What brought you and the people of PlayFrank into the iGaming industry? Did you have backgrounds in game design originally?

I saw the online casino business as an interesting career prospect when I started noticing how many uninteresting casino sites existed. I was confident we could create something of better value, and that it would be fun, so I started exploring what this would entail and just saw it as a great opportunity. My background was technical, so I thought it would be a fitting challenge. The team’s backgrounds are fairly diverse though – we have people from graphic design, communications, marketing. I would say a marketing background is very common throughout the iGaming industry.

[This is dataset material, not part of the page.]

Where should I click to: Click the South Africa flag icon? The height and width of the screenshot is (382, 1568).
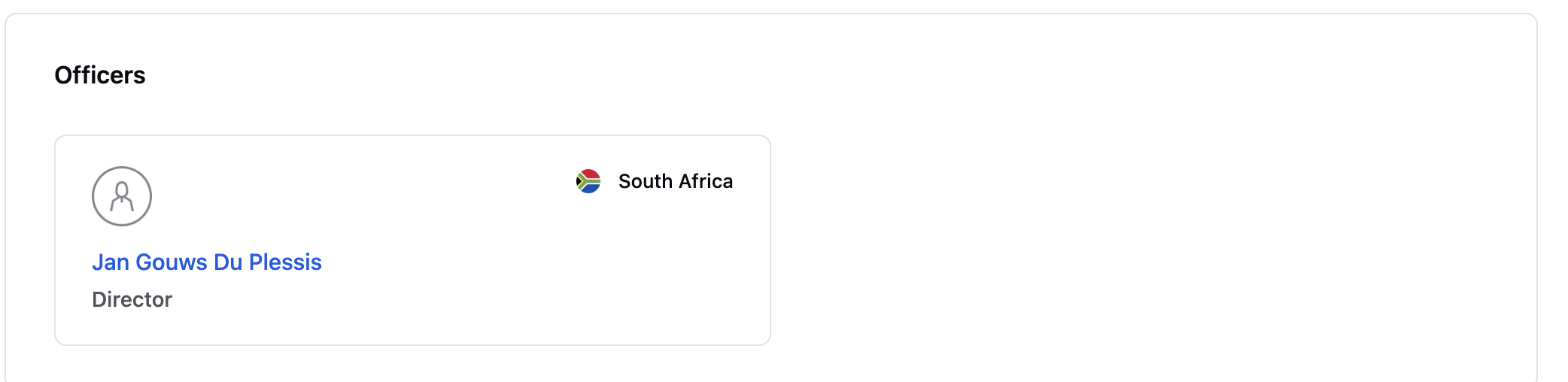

Which is not surprising. The marketing side of things is just as important as the technical in this business. Ultimately you want to drive traffic to the site, create an appealing brand and keep players coming back – so it makes sense that a lot of marketers are attracted to opportunities in iGaming. Although at PlayFrank we kind of did things the other way around, by starting with a good product and then focusing on the marketing. Most online casino companies do the opposite; they think of the brand and the marketing first, and then outsource the technical part.

How do sites such as collaborate with game designers and providers in creating the best possible product for players?

In iGaming, it’s actually quite unusual to see this kind of collaboration. For the most part, we hire pre-made games that fit our image and appeal to our players. In other words, we’re not as concerned with the game development itself as we are with presenting the games in an appealing fashion. The problem is that, with so many new casino sites constantly being created, the games on their own are no longer enough to attract players. Anyone can put the top games on their own casino website. What matters is offering the player a unique experience on your particular site.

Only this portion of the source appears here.